The state public records law has proven to be a bit of a problem in the past eight days for the Maricopa County Sheriff's Office. In two separate court cases, Sheriff Joe Arpaio's agency was reprimanded by Arizona judges who said it blocked or delayed the release of public records to media outlets.
In the most recent decision on Monday, a Pima County Superior Court judge in Tucson ordered the sheriff's office to pay more than $25,000 to the Tucson Citizen newspaper for trying to block the release of records by another agency.
The newspaper asked the Pima County Attorney's Office in July for records of all communications to and from the Maricopa County Sheriff's and Arizona Attorney General's offices, the newspaper's attorney, David Bodney said.

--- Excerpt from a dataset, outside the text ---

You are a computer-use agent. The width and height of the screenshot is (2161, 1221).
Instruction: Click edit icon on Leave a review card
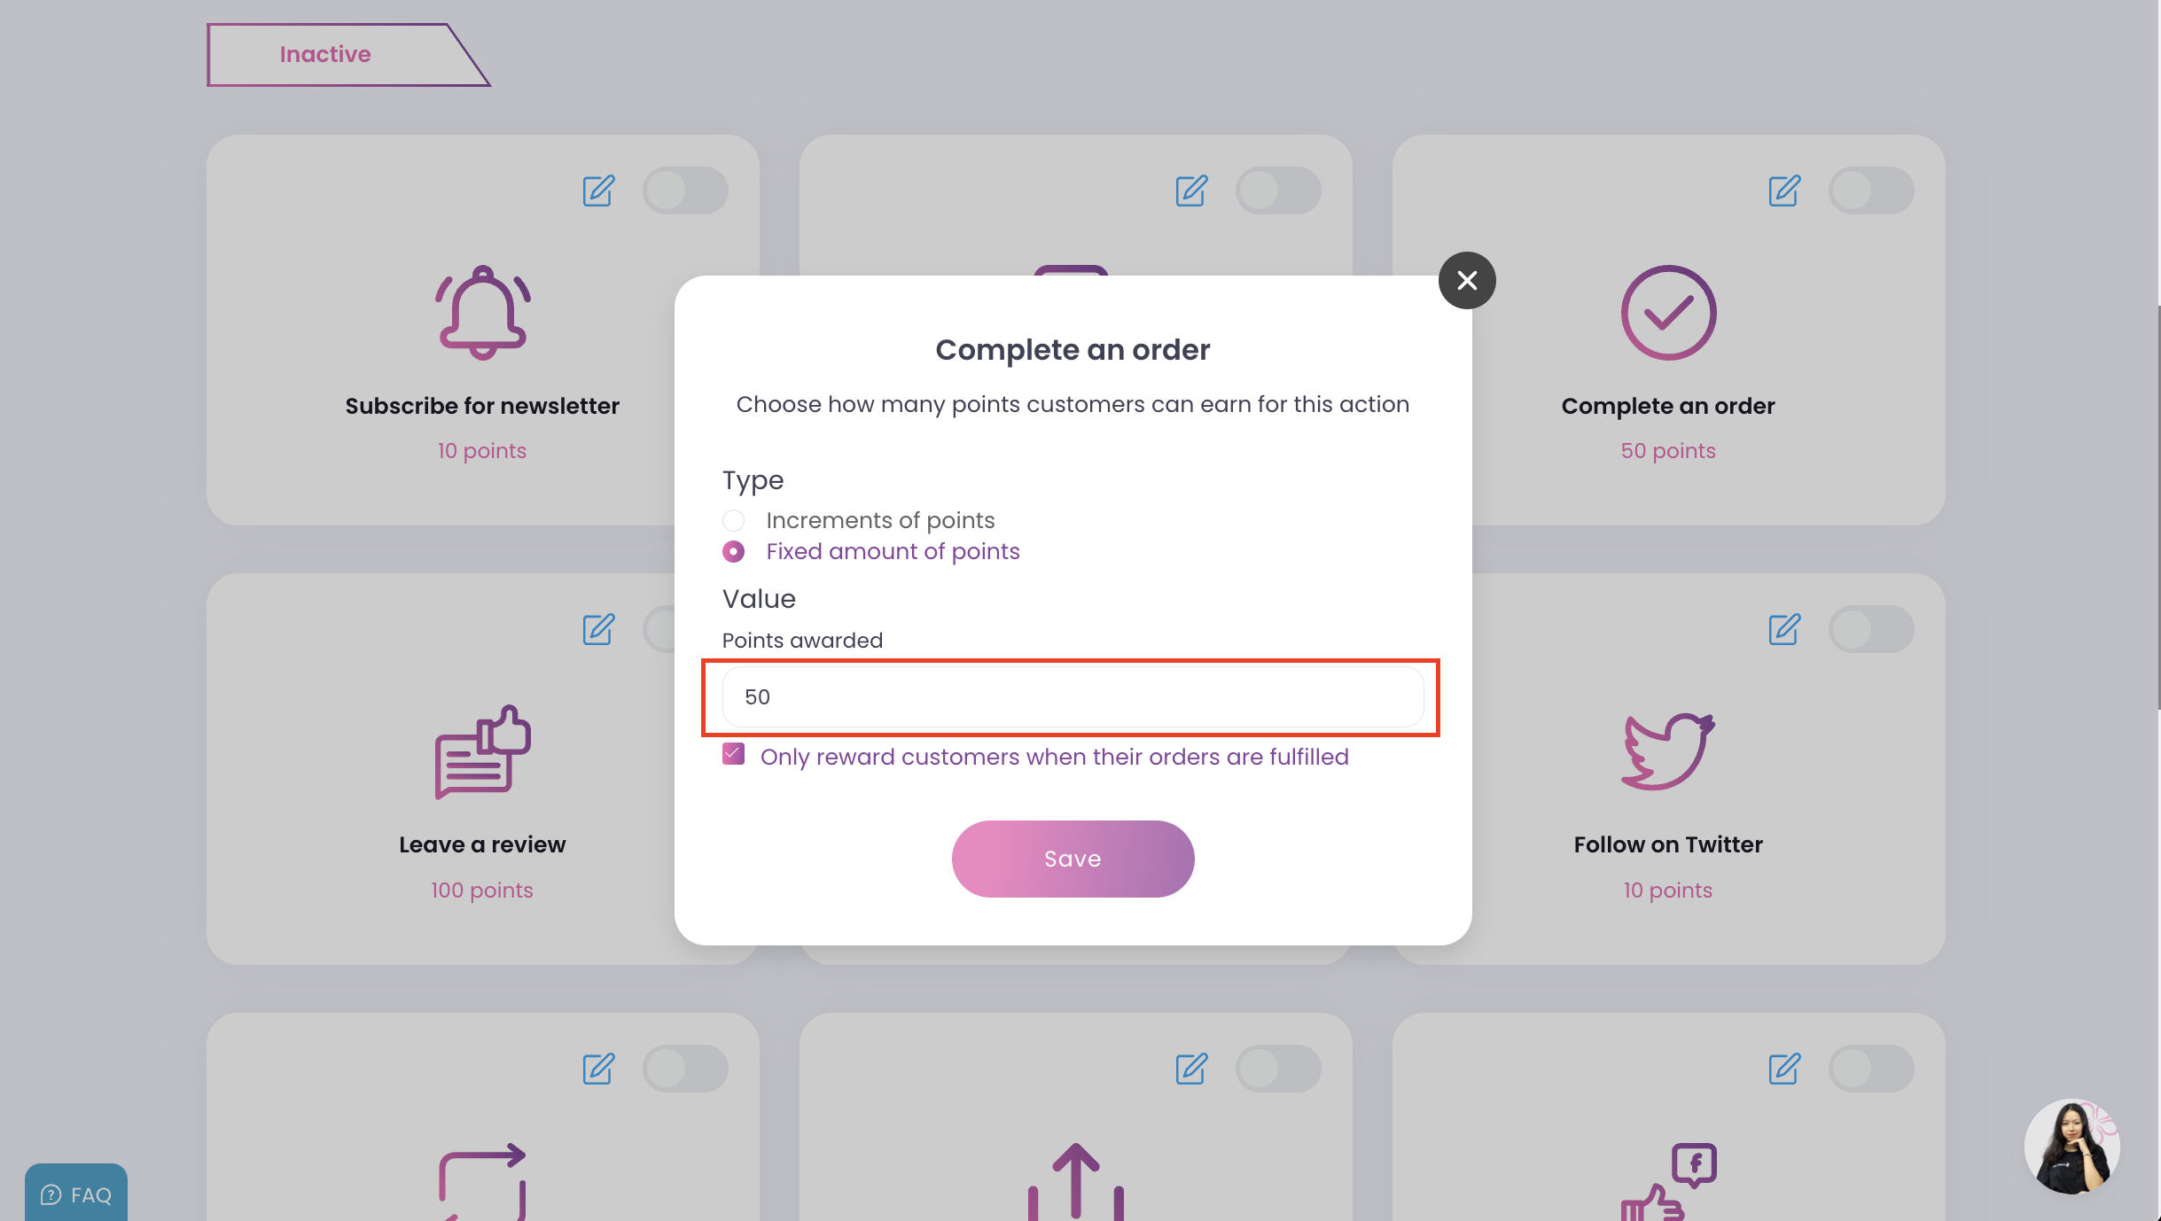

The three agencies were locked in a dispute over a racketeering case, and Arpaio's office claimed that the records should be kept secret because of attorney-client privilege.
The newspaper didn't get the records until about five months later when the Pima County Attorney's Office gave it the records anyway.
On Tuesday, the sheriff's deputy chief Jack MacIntyre called the decision "stunning" because the records were never actually requested from the sheriff's office, yet it's the one being penalized. MacIntyre said it was "more than likely" the sheriff's office will appeal. "Given what we know right now, I think that's the appropriate thing to do," he said.
The move came six days after the state Court of Appeals blasted the sheriff's office in a case involving public records requested by the Phoenix New Times newspaper.
The sheriff's office took too long to get the newspaper records it requested in nine cases in 2004, a three-judge panel ruled Feb. 5. The newspaper is eligible to win money in the case, but that decision will be made later by a lower-court judge.
New Times's lawyer Steve Suskin said Tuesday: "We were sandbagged, stonewalled and shut off, and only after we filed the lawsuit did they file any records."
That echoed Bodney's concerns that it takes litigation to get the sheriff's office to fulfil the requests. But MacIntyre said the sheriff's office handles thousands of records requests a year and doesn't usually have issues.
"I know that the media doesn't want to hear this, but 'public records' means public," he said. "It doesn't only mean media."